Tuesday, September 16, 2014

Can We Still Speak of "Holy War"?

Much confusion has existed since at least the 2003 Iraq war over the conditions of what constitutes a "just war," a notion with a long and venerable intellectual pedigree in the West. Now with conflicts in Ukraine, Syria, and Iraq, inter alia, and the rise of the rebarbative ISIS, fresh talk is emerging about how to handle these groups, and what justification, if any, countries such as the US and UK have for doing so militarily. These debates are not new, of course, and a book set for publication in paperback in early 2015 reminds us that the debates go back hundreds of years: Patrick Provost-Smith, Holy War, Just War: Early Modern Christianity, Religious Ethics and the Rhetoric of Empire (I.B. Tauris, 2015), 256pp.

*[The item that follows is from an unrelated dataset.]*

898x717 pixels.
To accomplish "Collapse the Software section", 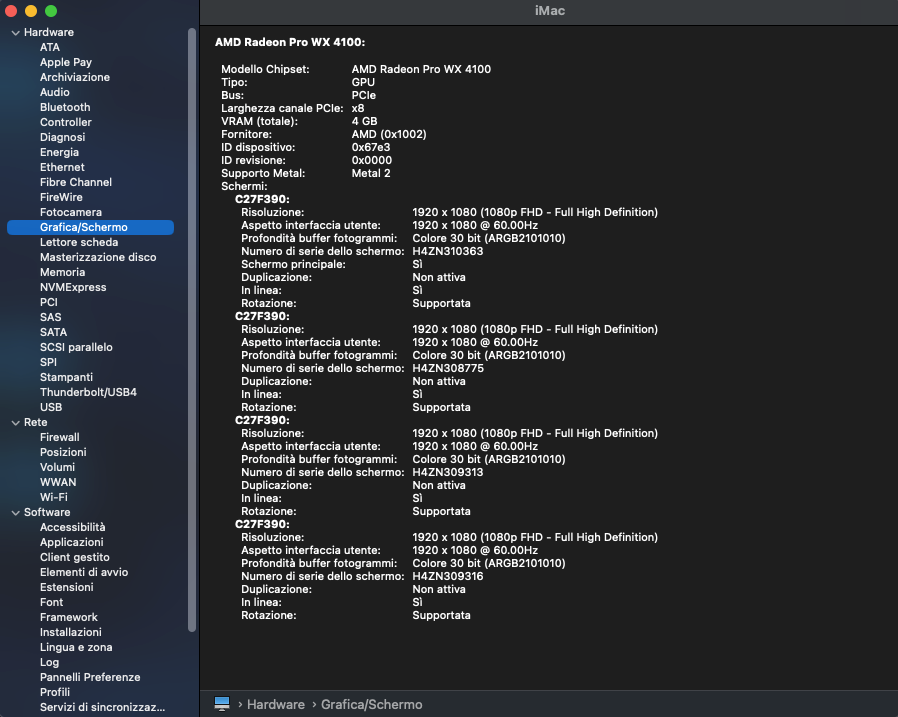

About this book we are told:
The catastrophe of Iraq has forced us to revisit the validity of what constitutes a supposedly 'just war'. In such critical circumstances, a sustained re-examination of the basis for contemporary just war theory is desperately urgent and required. This is what precisely Patrick Provost-Smith offers in this powerful and original re-evaluation of the topic. The author recognises that a coherent account of the ethics of modern warfare can only begin with history. He therefore explores the great sixteenth century debates about the nature of conflict, focusing on the Spanish conquistadors and their evangelisation of Mexico and Peru.He then shows how these debates were later appropriated by Spanish missionaries in the Philippines with a view to the conquest of China. In assessing previous discussions over 'just wars', and the shifting sands of the various logics that were applied to such conflicts, Provost-Smith puts a wholly new complexion on how current moral theory about war might be understood.
This is history in the best sense: the book makes a decisive contribution to current affairs through a profound grasp of how past ideas and rhetorics about conquest have shaped ongoing notions of western Christian superiority. It will be essential reading for all serious students of religious ethics, the history of ideas, and the history of politics and empire.